On the Performance of MIMO Full-Duplex Relaying in the Presence of Co-Channel Interference

Abstract

This paper studies the deployment of multiple- input multiple-output (MIMO) full-duplex (FD) relaying systems in a multi-cell environment, where a multi-antenna amplify-and-forward (AF) FD relay station serves multiple half-duplex (HD) multi-antenna users. The fundamental challenges of loopback self-interference (LI) and multiple co-channel interferers (CCI) at the relay and destination when incorporating FD relaying in cellular systems are addressed.
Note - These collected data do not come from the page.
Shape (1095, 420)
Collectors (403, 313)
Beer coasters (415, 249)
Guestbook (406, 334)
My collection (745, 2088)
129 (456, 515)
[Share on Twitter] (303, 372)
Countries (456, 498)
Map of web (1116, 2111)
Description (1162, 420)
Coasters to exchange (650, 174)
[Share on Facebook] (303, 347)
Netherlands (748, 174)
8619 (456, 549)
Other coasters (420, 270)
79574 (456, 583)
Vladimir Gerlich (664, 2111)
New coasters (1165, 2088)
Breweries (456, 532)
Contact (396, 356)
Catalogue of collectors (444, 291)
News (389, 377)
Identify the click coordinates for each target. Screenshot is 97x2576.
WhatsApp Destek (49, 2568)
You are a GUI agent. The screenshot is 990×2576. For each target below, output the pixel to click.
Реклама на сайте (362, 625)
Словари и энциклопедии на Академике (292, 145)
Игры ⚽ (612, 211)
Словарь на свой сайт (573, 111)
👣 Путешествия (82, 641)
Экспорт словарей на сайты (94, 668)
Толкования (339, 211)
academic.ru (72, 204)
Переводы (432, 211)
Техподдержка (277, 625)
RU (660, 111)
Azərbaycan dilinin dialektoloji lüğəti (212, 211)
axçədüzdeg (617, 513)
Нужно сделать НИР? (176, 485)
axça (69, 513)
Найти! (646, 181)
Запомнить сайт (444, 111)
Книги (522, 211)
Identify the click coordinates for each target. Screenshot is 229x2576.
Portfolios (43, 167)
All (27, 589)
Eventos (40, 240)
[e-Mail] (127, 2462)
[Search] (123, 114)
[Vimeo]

Due to the higher frequency reuse in FD relaying compared to its HD relaying counterpart, the number of CCI is expected to double as the FD relay station simultaneously schedule uplink and downlink transmission on the same channel. In this paper, the optimal design of transmit/receive precoding/decoding weight vectors which maximizes the overall signal-to- interefernce-plus-noise ratio (SINR) is formulated by a proper optimization problem, then a closed-form sub-optimal solution is proposed. The proposed hop-by-hop zero-forcing (ZF) beamforming vectors are based on added ZF constraints used to suppress the LI and CCI channels at the relay and destination. To this end, new exact expressions for the outage probability and ergodic capacity are derived in closed-form. Numerical results sustained by Monte-Carlo simulations show the exactness of the proposed analytical expressions. In addition, our results show that while multi- antenna terminals improve the system performance, the detrimental effect of the number of interferers on FD relaying is clearly seen. Furthermore, our findings reveal that MIMO FD relaying could substantially boost the system performance compared to its conventional MIMO HD relaying counterpart.